- Leader: Spartak Tartikyan
- Founded: 2021
- Slogan: "A powerful community - a family"
- National Assembly: 0 / 107

Website
- Facebook page

= My Powerful Community =

My Powerful Community (Իմ հզոր համայնքը), also known as My Strong Community, is an Armenian political party. On 7 October 2021, Spartak Tartikyan became the Chairman of the party.

==History==
The party was originally established by Narek Samsonyan, it was rebranded in 2021 ahead of local elections occurring throughout Armenia. Spartak Tartikyan became the new leader of the party. It was speculated that the party was re-branded by the Republican Party of Armenia as a way for them to operate in elections under a different name.

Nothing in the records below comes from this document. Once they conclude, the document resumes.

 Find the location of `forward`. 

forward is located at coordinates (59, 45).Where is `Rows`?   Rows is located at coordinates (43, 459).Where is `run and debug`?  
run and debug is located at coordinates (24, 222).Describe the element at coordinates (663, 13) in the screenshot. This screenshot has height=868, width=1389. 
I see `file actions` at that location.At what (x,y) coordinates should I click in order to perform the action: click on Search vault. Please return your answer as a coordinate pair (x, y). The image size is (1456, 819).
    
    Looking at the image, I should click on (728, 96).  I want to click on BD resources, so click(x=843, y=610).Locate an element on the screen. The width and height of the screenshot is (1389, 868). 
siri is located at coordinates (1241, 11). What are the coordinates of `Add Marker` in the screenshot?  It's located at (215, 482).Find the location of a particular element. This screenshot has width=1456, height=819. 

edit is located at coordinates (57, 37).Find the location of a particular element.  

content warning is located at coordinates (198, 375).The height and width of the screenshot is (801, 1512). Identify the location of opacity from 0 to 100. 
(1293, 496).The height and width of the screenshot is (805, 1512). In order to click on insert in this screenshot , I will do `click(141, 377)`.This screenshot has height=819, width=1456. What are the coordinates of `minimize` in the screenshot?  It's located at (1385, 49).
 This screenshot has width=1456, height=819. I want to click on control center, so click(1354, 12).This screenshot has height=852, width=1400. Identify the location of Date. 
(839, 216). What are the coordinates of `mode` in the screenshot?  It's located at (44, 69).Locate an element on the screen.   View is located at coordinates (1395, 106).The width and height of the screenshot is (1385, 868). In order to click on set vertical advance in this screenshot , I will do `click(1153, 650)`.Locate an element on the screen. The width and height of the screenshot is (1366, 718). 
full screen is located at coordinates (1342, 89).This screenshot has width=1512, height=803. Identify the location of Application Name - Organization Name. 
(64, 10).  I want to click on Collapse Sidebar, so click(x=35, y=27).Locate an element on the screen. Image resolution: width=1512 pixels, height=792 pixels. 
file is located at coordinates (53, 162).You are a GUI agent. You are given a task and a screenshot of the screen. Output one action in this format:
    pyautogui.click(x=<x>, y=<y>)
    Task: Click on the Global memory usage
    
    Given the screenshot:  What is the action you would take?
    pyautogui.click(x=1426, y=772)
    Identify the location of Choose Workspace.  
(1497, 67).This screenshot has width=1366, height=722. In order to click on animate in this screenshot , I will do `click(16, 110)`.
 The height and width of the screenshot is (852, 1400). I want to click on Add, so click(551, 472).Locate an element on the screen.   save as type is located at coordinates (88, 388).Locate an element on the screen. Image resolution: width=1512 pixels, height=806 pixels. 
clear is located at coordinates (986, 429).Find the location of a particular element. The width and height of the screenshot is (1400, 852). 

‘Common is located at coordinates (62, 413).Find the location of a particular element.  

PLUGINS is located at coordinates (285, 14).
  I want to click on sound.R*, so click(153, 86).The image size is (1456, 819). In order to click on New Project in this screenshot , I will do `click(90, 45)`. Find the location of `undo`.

In December 2021, the party participated in municipal elections in the town of Vedi, winning the majority of the popular vote. In April 2022, several party members who won seats in the town's local council were terminated from their posts.

The party endorsed the I Have Honor Alliance ahead of the 2021 Armenian parliamentary elections.

In March 2022, during local elections, the party was accused of taking voters by busses to polling stations. Some party members were also accused of having physical altercations with voters.

In August 2022, the party formed an electoral alliance with the Reformist Party ahead of municipal elections in three cities.

In March 2023, the party participated in local elections in the Ani district of Shirak Province.

The party has never participated in national elections and has no political representation within the National Assembly.